The four per cent growth target is held to ransom by the non-Plan rooster. Correctives must be introduced lest the template ‘FM proposes and agri-scientists disposes’ becomes the intractable reality.

These sentiments are reinforced by a 27 per cent decline in the RKVY project numbers in 2012-13 over 2011-12 while costs increased by about 4.5 per cent during the same period. There is this additional ground reality of man-power-deficit following the 1991 economic reforms programmes of structural adjustment.

The FM must certainly realise that the agrarian crisis cannot be solved without the active and sustained commitment of the scientific human capital. The Budget 2013-14 needs to show a strong solidarity with the soil health improvement and protection of biodiversity issues. The subsidy issues of fertiliser and energy become critical instruments here.

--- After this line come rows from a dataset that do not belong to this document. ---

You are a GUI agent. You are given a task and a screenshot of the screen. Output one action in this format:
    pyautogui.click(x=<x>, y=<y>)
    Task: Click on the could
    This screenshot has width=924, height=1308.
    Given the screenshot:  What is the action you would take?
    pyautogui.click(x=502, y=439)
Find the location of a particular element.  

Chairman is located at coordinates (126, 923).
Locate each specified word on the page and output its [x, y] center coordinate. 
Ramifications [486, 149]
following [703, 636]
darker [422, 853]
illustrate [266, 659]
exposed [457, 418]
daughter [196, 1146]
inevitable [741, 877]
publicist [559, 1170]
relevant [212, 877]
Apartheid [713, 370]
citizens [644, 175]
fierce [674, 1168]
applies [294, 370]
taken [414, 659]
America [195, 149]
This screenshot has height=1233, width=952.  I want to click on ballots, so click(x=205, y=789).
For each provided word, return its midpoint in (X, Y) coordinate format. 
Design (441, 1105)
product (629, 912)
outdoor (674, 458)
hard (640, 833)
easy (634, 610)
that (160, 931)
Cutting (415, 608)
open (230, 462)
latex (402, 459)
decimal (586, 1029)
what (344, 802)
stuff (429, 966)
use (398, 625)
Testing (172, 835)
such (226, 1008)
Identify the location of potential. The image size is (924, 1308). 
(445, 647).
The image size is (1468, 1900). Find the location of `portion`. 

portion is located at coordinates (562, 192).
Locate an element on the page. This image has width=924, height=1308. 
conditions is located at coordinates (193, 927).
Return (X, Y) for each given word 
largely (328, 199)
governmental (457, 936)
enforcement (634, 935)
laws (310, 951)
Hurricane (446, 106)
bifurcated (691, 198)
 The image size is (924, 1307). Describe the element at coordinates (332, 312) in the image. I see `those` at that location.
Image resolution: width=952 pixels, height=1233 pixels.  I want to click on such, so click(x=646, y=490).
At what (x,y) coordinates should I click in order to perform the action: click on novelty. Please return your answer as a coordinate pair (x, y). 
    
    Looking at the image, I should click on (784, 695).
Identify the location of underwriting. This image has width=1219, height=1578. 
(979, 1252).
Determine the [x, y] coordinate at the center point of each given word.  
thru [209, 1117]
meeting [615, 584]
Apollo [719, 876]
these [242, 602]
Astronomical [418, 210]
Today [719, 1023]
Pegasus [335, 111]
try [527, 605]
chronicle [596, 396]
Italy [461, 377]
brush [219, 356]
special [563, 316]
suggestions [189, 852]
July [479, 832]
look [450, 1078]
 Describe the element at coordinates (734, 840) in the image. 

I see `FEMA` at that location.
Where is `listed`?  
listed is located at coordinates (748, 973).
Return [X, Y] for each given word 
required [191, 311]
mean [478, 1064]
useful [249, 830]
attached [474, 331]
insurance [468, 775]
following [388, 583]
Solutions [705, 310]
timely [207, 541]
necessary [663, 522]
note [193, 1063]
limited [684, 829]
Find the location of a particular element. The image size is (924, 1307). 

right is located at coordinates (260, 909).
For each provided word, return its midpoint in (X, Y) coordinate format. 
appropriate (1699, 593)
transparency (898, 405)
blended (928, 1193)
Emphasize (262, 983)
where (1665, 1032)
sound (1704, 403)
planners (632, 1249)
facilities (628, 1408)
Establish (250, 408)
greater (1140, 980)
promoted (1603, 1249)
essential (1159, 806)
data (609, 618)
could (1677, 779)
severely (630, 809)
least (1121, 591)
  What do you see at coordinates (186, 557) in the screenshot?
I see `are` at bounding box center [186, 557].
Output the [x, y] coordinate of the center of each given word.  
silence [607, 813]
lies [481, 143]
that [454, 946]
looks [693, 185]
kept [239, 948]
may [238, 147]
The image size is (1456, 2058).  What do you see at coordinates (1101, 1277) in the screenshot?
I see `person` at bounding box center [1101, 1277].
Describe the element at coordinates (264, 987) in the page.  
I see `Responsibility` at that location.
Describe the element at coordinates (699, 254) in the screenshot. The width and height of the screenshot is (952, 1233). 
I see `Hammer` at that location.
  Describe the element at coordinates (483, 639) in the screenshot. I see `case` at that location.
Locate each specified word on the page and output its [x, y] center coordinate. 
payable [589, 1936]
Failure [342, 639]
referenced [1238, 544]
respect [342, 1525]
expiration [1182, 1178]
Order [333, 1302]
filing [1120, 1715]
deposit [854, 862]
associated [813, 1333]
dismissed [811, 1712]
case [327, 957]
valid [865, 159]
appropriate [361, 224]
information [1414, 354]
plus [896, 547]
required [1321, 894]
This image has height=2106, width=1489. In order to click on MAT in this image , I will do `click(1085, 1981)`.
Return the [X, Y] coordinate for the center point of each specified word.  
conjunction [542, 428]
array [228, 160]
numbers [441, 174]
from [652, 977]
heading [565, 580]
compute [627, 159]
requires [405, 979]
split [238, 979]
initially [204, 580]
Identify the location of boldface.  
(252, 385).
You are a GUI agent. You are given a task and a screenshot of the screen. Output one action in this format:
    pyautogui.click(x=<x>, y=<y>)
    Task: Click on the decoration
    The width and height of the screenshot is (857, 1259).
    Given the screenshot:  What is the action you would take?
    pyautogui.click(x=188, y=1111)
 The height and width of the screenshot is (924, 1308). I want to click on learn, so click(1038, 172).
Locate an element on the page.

Food and fertiliser subsidies need to be viewed extremely cautiously and in separate fashion. Food subsidy can be converted into investment in the hands of the producer-consumer following the social impact investment fund principles. Universal coverage therefore becomes the bedrock of food security. In order to achieve this universality the FM needs to forget subsidising the FCI and pivot subsidy with the gram panchayats.

The fertiliser subsidy, on the other hand, must be immediately linked to soil health and agroecology rather than subsidising inefficiency in manufacturing and/or cartelisation in fossil fuel trade and production besides inadequate pass-through episodes. The DBT will encourage exclusion errors through local capture by agents of cartels.

A market nurturing new farm fundamentalism is the way out for the FM if his Budget 2013-14 is to deliver what the BoSP narration demands.

Prof. J. George, an economist, is currently an independent researcher and commentator. This commentary borrows from the author’s research work carried out as the ICSSR Senior Fellow at the Institute of Economic Growth, Delhi. The views and comments are his personal.